Adenosine triphosphate-sensitive K(+) (K(ATP)) channels play an essential role in glucose-induced insulin secretion from pancreatic β-cells. It was recently reported that the K(ATP) channel is also found in the enteroendocrine K-cells and L-cells that secrete glucose-dependent insulinotropic polypeptide (GIP) and glucagon-like peptide-1 (GLP-1), respectively. In the present study, we investigated the involvement of the K(ATP) channel in fructose-induced GIP, GLP-1 and insulin secretion in mice. Fructose stimulated GIP secretion, but pretreatment with diazoxide, a K(ATP) channel activator, did not affect fructose-induced GIP secretion under streptozotocin-induced hyperglycemic conditions.
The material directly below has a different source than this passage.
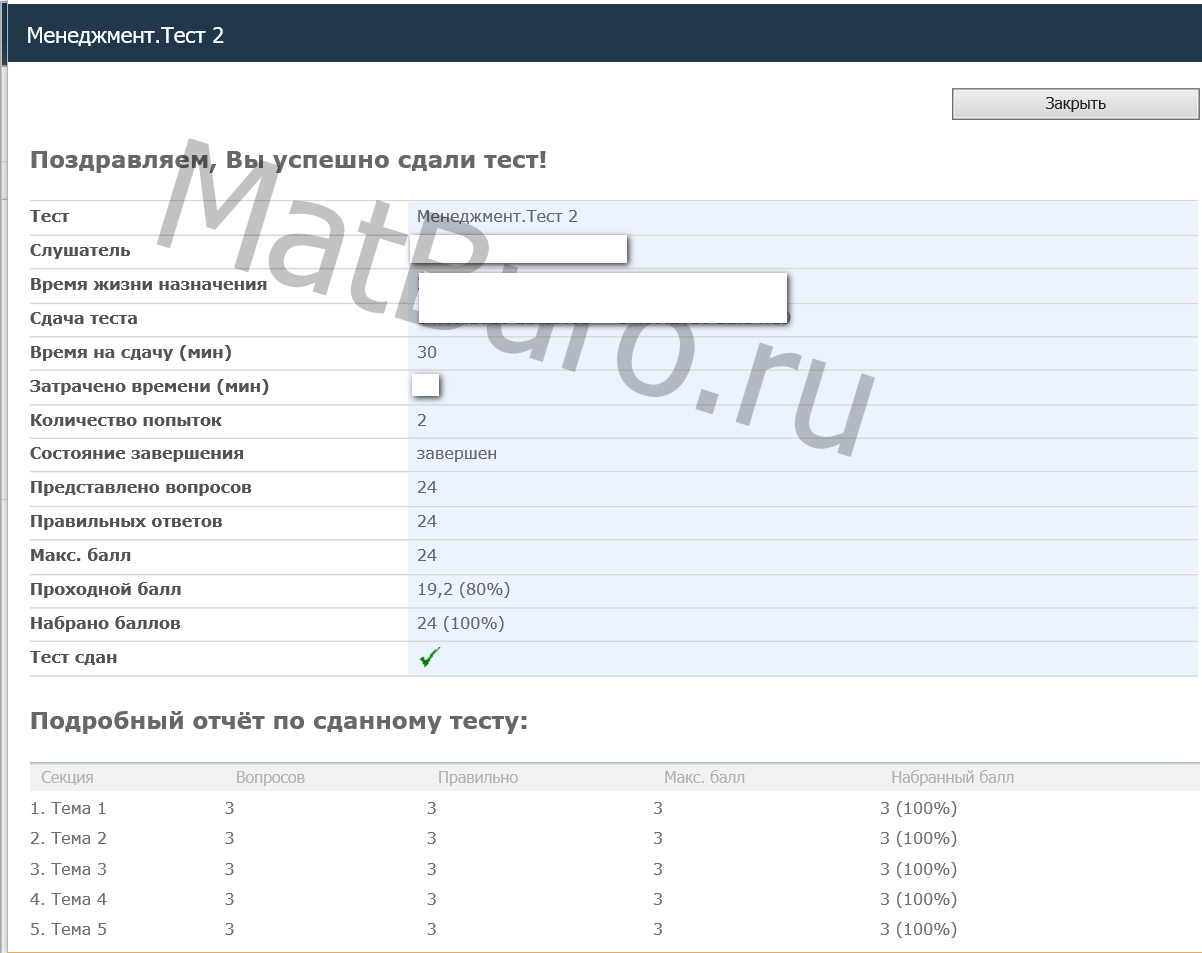
Task: Click the Набранный балл column header
Action: point(952,777)
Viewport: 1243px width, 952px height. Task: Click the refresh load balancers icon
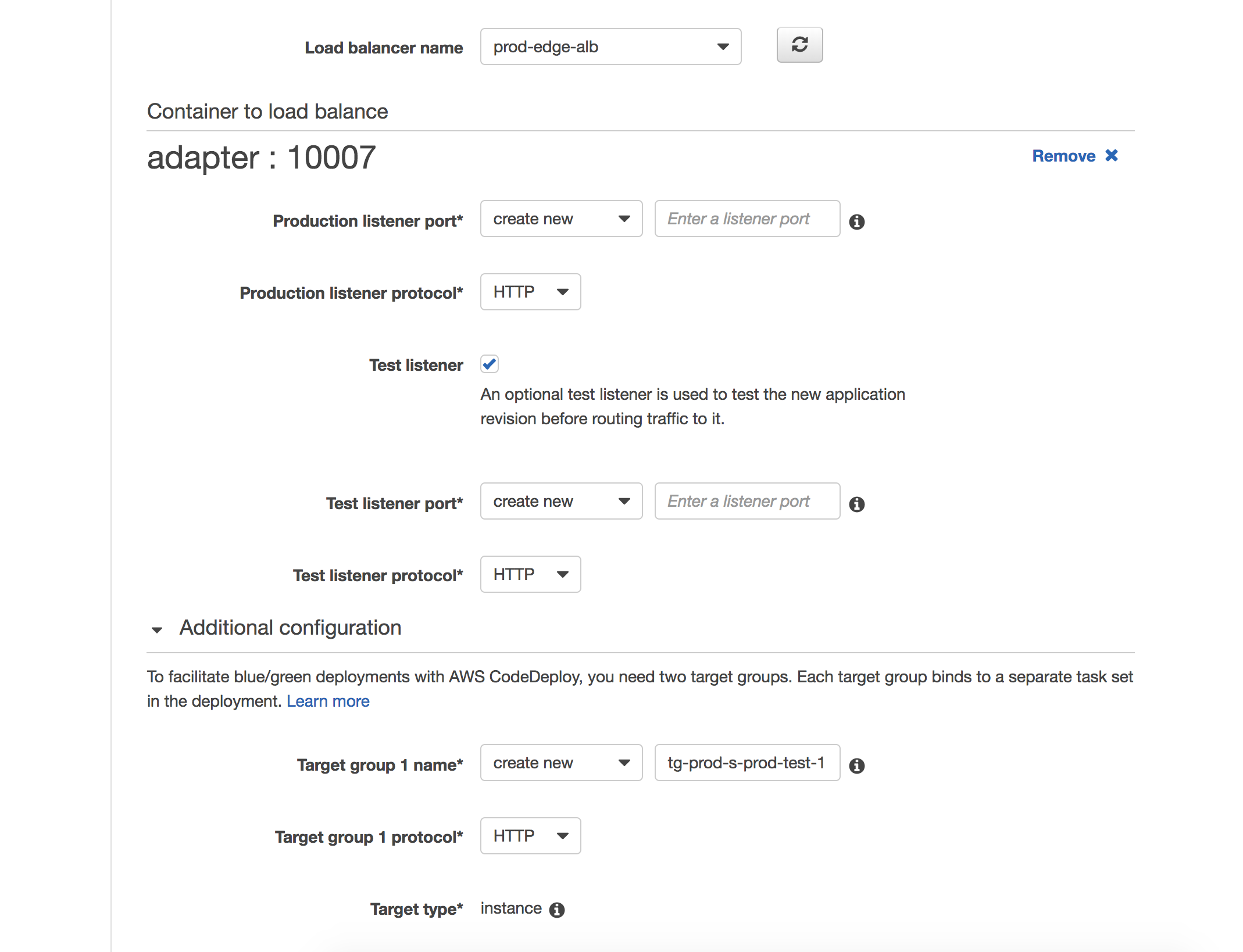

Fructose significantly stimulated insulin secretion in Kir6.2(+/+) mice, but not in mice lacking K(ATP) channels (Kir6.2(−/−)), and fructose stimulated GLP-1 secretion in both Kir6.2(+/+) mice and Kir6.2(−/−) mice under the normoglycemic condition. In addition, diazoxide completely blocked fructose-induced insulin secretion in Kir6.2(+/+) mice and in MIN6-K8 β-cells. These results show that fructose-induced GIP and GLP-1 secretion is K(ATP) channel-independent and that fructose-induced insulin secretion is K(ATP) channel-dependent.